Super e iper-ammortamento, focus: acconti per fine anno

03 novembre 2016 ore 13:55, Luca Lippi
Dopo l’esperienza dello scorso anno, anche per il prossimo è stata confermata la possibilità di maggiorare del 40% le quote di ammortamento deducibili ai fini Irpef e Ires, dei beni strumentali nuovi acquistati entro il 31 dicembre 2017, ovvero entro il 30 giugno 2018 a condizione che entro la data del 31 dicembre 2017 il relativo ordine risulti accettato dal venditore e sia avvenuto il pagamento di acconti in misura almeno pari al 20%del costo di acquisizione.
In sostanza, l’anno scorso per aderire all’agevolazione occorreva aver acquistato il bene strumentale tra il 15 ottobre e il 31 dicembre 2015. Nella nuova misura prevista nella Legge di Bilancio, il Super ammortamento sarà garantito se entro fine anno, risulti accettato l’ordine dal venditore e sia stato pagato sempre entro fine anno un acconto del 20% del costo del bene strumentale. 
Quindi basterà effettuare un acconto del 20% del valore del bene e tranquillamente concludere l’acquisto entro il 30 giugno 2018.
Questo è quanto previsto dall'art. 3 della bozza del disegno della Legge di Bilancio 2017, che introduce anche un'altra novità, l'atteso iper ammortamento.
Nel dettaglio
-al fine di favorire processi di trasformazione tecnologica e digitale secondo il modello 'Industria 4.0', per gli investimenti in beni materiali strumentali nuovi compresi nell’elenco di cui all’allegato A (pag. 237) annesso alla legge, il costo di acquisizione è maggiorato del 150% (cosiddetto iper-ammortamento).
-per i soggetti che beneficiano della maggiorazione di cui sopra e che, nel periodo indicato effettuano investimenti in beni immateriali strumentali compresi nell’elenco di cui all’allegato B (pag. 240) annesso alla presente legge, il costo di acquisizione di tali beni è maggiorato del 40%, questa specifica agevolazione è riconosciuta solo ai soggetti che beneficiano del c.d. iper ammortamento.
Attenzione
Riguardo i veicoli industriali, dal 2017 sono esclusi definitivamente dall’agevolazione. 
La Legge di Bilancio prevede l’esclusione dal beneficio i veicoli e gli altri mezzi di trasporto di cui all’art. 164, comma 1 lettera b) e b-bis) del T.U.I.R. 
Ai veicoli industriali non verrebbe riconosciuta la maggiorazione del 40% dei limiti di deducibilità delle quote di ammortamento e dei canone leasing.

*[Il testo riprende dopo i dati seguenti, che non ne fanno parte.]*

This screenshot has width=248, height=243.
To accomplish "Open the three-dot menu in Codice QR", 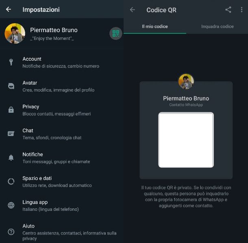I will coord(241,10).
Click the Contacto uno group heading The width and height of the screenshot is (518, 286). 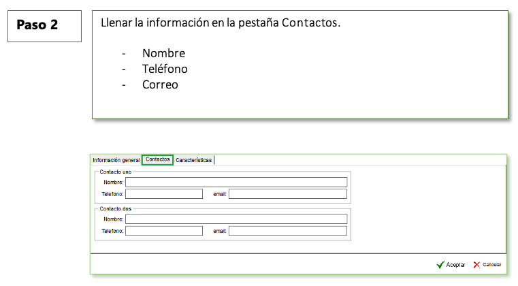coord(116,172)
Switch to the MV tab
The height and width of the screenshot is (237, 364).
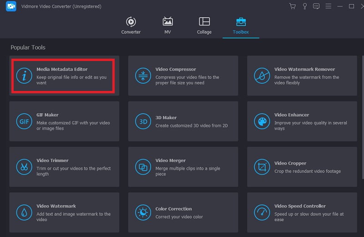pyautogui.click(x=167, y=26)
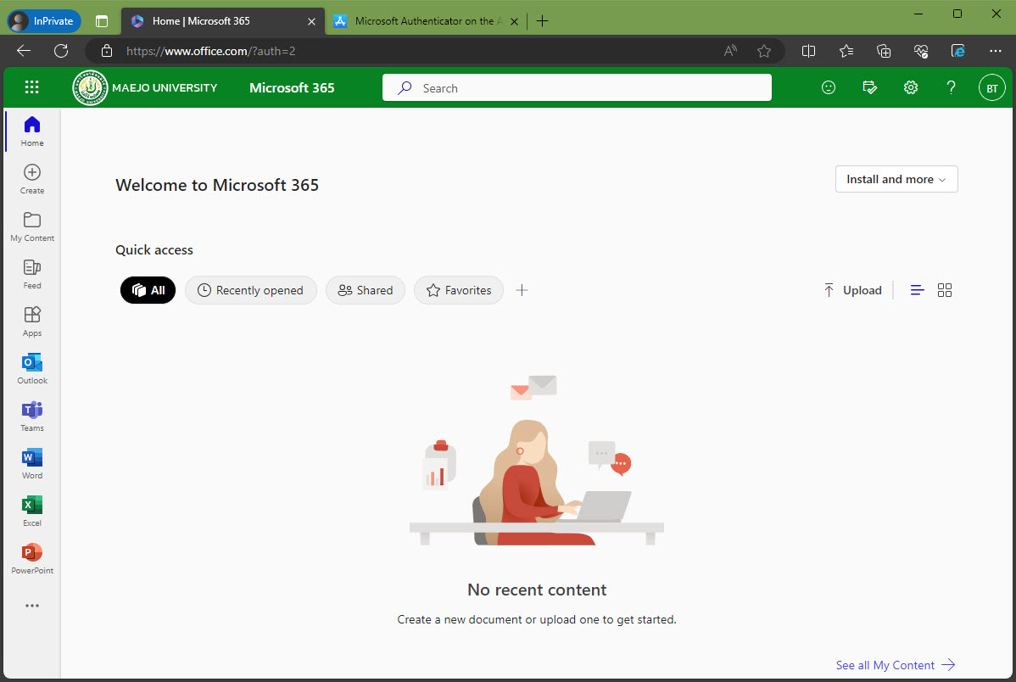This screenshot has width=1016, height=682.
Task: Expand the Install and more dropdown
Action: pos(896,179)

Super e iper-ammortamento, focus: acconti per fine anno

Dettaglio in attesa dei decreti attuativi
Il super ammortamento al 250% per l’acquisto di beni di carattere innovativo e di Industria 4.0 è erogato in favore delle imprese che operano nel settore industriale. 
Nello specifico, l’agevolazione prevista dalla Legge di Bilancio 2017 si rivolge alle imprese di meccatronica, robotica, big data, sicurezza informatica, nanotecnologie, sviluppo di materiale intelligente, stampa 3D e internet.
Con il super ammortamento al 250% sugli investimenti di Industria 4.0 potrebbero ottenere importanti agevolazioni per la digitalizzazione gli operatori di telecomunicazioni: uno degli obiettivi annunciati ancor prima della conferma dell’agevolazione dal Ministro Calenda è quello di favorire gli investimenti nella rete a banda ultralarga.
Per chiarire quali saranno i beni strumentali che rientreranno nel super ammortamento al 250% di Industria 4.0 bisognerà attendere ancora oltre l’approvazione della Legge di Bilancio 2017. Infatti, i beni strumentali annunciati da Calenda come ammortizzabili, non rientrano in nessuno dei codici Ateco. Difficile quindi stabilire quale sia la categoria precisa di beni strumentali ammortizzabili.
Dopo l’approvazione della Legge di Bilancio 2017 ci si chiede ancora cosa si intende quindi con investimenti innovativi.
I chiarimenti arriveranno soltanto con i decreti attuativi successivi all’approvazione della Legge di Bilancio 2017. Le misure previste dal piano Industria 4.0 entreranno in vigore a partire dal 1° gennaio 2017.